▶ Provided material
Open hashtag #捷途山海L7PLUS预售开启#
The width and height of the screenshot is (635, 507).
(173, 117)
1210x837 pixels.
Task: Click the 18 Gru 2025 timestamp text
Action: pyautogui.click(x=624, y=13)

...

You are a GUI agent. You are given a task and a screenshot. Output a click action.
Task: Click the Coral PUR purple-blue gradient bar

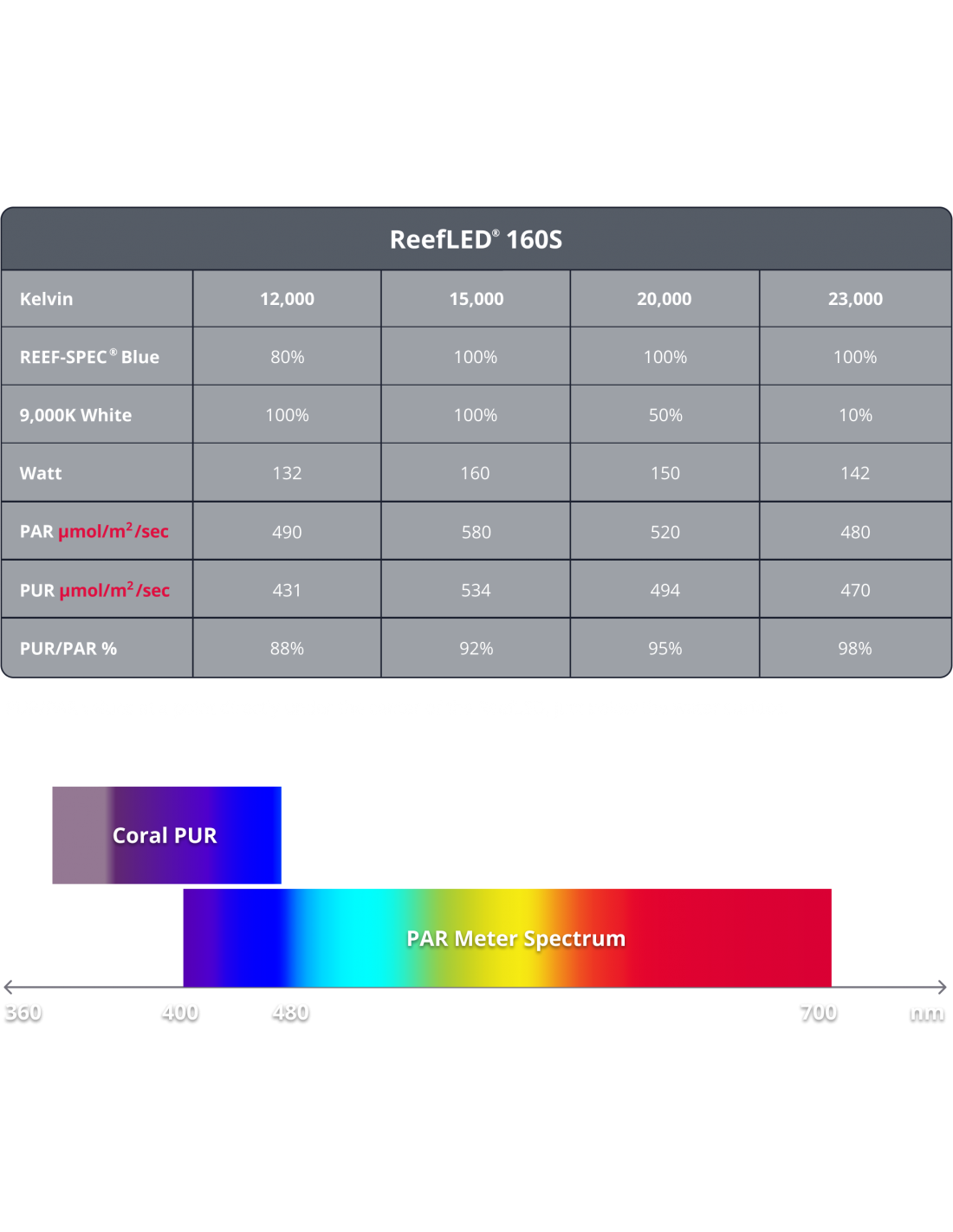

==

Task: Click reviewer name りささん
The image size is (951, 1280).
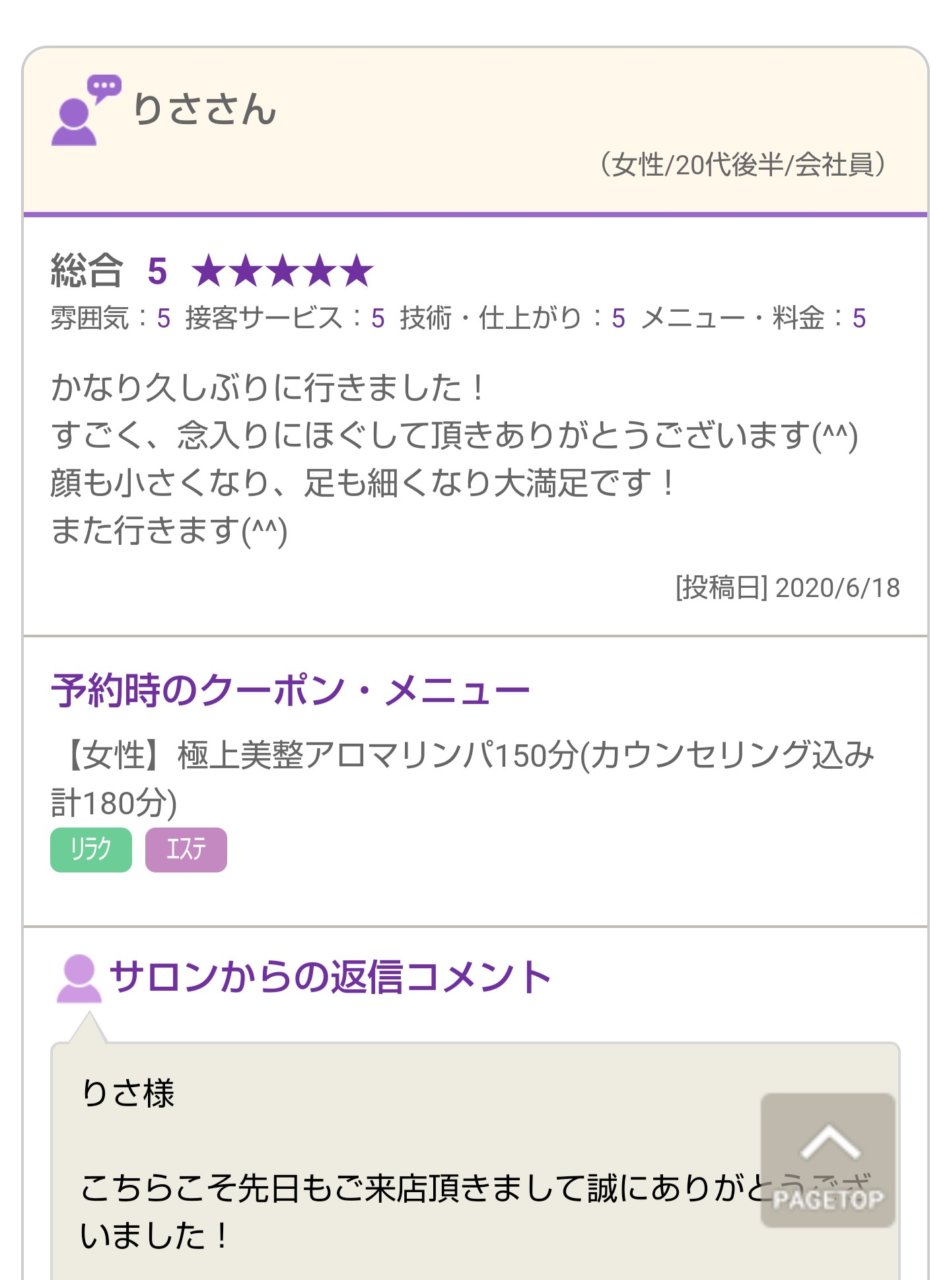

▶ What you will do
From the data above, output only the lines between the line containing "You are a GUI" and the line containing "Task: Click the Coral", inclusive, exactly as written.

▶ Answer space
You are a GUI agent. You are given a task and a screenshot. Output a click action.
Task: Click the Coral PUR purple-blue gradient bar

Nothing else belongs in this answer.